Model Evaluation Metrics

1. Common Model Classification Evaluation Metrics#

Accuracy#

Accuracy: The percentage of correct predictions out of the total samples.

code

from sklearn.metrics import accuracy_score

y_pred = [0, 2, 1, 3]
y_true = [0, 1, 2, 3]

accuracy_score(y_true, y_pred)

Disadvantages
Accuracy can fail when samples are imbalanced. For example, in predicting whether users browsing a shopping website will make a purchase, if there are 100 browsing users but only 1 will buy, the model could predict that no one will buy, resulting in an accuracy of 99%.
1️⃣ Handling Sample Imbalance: Resampling, undersampling, oversampling, etc.

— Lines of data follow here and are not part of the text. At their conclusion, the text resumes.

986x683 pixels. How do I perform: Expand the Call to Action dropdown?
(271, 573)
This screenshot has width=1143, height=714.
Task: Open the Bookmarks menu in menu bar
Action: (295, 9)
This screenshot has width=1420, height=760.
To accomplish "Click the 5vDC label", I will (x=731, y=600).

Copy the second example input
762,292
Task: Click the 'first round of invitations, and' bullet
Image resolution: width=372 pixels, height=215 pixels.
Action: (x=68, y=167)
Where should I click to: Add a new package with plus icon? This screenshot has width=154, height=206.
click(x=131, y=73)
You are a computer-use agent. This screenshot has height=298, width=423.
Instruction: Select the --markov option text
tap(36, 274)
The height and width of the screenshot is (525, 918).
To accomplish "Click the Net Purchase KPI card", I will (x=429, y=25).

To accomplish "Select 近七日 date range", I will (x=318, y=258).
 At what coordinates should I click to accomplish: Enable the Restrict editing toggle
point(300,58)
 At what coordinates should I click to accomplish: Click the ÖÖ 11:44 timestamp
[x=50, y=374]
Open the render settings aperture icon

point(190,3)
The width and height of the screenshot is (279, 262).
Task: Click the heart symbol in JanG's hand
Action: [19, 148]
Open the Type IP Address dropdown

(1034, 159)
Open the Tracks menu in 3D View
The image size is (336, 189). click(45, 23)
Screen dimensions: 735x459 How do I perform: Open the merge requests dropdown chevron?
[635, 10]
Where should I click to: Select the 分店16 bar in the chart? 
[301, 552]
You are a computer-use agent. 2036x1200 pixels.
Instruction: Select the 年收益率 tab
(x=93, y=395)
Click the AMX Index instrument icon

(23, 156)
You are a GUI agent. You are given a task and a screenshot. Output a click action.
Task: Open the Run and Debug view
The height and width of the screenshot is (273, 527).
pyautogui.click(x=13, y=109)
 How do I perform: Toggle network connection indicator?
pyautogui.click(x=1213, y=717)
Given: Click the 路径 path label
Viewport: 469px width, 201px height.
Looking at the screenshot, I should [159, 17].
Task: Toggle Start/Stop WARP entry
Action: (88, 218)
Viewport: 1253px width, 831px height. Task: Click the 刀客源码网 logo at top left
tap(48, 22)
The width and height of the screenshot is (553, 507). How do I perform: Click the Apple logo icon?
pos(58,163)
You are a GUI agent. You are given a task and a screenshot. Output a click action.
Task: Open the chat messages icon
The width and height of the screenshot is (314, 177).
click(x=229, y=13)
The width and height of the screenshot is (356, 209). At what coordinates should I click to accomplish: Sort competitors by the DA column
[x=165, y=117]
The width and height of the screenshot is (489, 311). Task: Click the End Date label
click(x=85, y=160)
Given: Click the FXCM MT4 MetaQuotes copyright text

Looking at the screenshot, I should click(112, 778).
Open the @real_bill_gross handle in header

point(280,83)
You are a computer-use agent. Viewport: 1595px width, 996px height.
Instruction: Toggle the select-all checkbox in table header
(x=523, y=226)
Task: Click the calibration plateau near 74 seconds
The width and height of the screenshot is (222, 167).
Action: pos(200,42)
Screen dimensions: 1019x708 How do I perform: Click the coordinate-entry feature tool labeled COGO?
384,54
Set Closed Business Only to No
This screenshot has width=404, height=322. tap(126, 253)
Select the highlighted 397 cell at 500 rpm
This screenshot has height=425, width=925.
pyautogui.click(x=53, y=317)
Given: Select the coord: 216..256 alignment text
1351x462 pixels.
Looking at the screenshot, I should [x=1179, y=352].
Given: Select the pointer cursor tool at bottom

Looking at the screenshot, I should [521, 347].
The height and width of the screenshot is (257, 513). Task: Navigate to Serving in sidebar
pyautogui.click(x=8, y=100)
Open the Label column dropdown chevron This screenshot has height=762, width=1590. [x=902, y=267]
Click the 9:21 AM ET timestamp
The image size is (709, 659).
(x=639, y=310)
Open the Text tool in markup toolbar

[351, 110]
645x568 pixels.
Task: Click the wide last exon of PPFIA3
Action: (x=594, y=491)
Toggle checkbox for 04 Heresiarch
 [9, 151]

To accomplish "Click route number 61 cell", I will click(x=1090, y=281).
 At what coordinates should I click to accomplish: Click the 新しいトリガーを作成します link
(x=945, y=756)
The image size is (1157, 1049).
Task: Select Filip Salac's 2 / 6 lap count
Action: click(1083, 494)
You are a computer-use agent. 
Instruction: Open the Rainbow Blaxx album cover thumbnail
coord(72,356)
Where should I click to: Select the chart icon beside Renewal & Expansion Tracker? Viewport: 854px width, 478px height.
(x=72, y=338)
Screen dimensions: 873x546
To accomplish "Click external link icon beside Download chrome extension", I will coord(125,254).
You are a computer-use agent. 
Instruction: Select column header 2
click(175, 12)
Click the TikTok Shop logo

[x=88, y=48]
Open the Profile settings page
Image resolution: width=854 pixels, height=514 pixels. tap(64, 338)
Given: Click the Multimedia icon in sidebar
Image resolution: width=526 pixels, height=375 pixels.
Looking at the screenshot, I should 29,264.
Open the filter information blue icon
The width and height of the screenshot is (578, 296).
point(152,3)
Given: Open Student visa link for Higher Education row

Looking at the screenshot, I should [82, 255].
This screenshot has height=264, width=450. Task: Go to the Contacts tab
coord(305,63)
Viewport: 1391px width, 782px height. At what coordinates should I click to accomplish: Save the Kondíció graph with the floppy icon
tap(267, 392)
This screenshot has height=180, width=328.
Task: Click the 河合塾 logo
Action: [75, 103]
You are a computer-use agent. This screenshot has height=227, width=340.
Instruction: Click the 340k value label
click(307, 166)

2️⃣ Switching to Appropriate Metrics: F1-Score, which considers not only the number of incorrect predictions but also the types of errors.

Confusion Matrix#

Look at the diagonal.
code

import matplotlib.pyplot as plt
import scikitplot as skplt
from sklearn.ensemble import RandomForestClassifier
from sklearn.datasets import load_digits

X, y = load_digits(return_X_y=True)
clf = RandomForestClassifier(n_estimators=5, max_depth=5, random_state=1)
clf.fit(X, y)
clf.score(X, y)
pred = clf.predict(X)

skplt.metrics.plot_confusion_matrix(y, pred, normalize=True)
plt.show()

Binary Classification Diagonal Derived Metrics#

True Positive (TP): Positive samples predicted as positive by the model;
False Positive (FP): Negative samples predicted as positive by the model;
False Negative (FN): Positive samples predicted as negative by the model;
True Negative (TN): Negative samples predicted as negative by the model;
Precision = TP/(TP+FP)
Recall = TP/(TP+FN)
F1 Score = 2*(P * R)/(P+R)

Precision#

Precision =\frac{\mathrm{TP}}{\mathrm{TP}+\mathrm{FP}}

The percentage of samples predicted as 1 that are actually 1.
Case:

When predicting stocks, we care more about precision, meaning among the stocks we predict will rise, how many actually do, because those are the stocks we invest in.
For predicting criminals, we want the predictions to be very accurate; even if some real criminals are let go, we cannot wrongly accuse an innocent person.

code

from sklearn.metrics import precision_score
from sklearn.metrics import accuracy_score

y_true = [0, 0, 0, 1, 1, 1, 1, 1, 1, 1]
y_pred = [0, 0, 0, 0, 0, 0, 0, 0, 1, 1]

# None: Precision for each class (not averaged)
precision_score(y_true, y_pred, average=None)
# [0.375 1.   ] 

# 'macro': Average precision for each class (not weighted)
precision_score(y_true, y_pred, average='macro')
# (0.375 + 1.)/2 = 0.6875

# 'weighted': Weighted average precision based on the number of samples in each class
precision_score(y_true, y_pred, average='weighted')
# 0.375*0.3+1*0.7 = 0.8125

# 'micro': Overall precision for all samples
precision_score(y_true, y_pred, average='micro')
# Equals Accuracy 0.5

accuracy_score(y_true, y_pred) 
# 0.5

Recall#

Recall =\frac{\mathrm{TP}}{\mathrm{TP}+\mathrm{FN}}

The probability of actual 1 samples being recalled by the model, also known as sensitivity.

Case:

If there are 10 earthquakes, we would prefer to issue 1000 alerts to cover all 10 earthquakes (in this case, recall is 100%, precision is 1%), rather than issue 100 alerts where 8 earthquakes are predicted but 2 are missed (in this case, recall is 80%, precision is 8%).
In the context of predicting patients, we focus more on recall, meaning we want to minimize the number of actual patients we incorrectly predict, as failing to detect a real patient can have serious consequences; the previous naive algorithm had a recall of 0.

code

from sklearn.metrics import recall_score
from sklearn.metrics import accuracy_score

y_true = [0, 0, 0, 1, 1, 1, 1, 1, 1, 1]
y_pred = [0, 0, 0, 0, 0, 0, 0, 0, 1, 1]

recall_score(y_true, y_pred, average=None)  
# 3 zeros were recalled, 2 out of 7 ones were recalled [1.         0.28571429]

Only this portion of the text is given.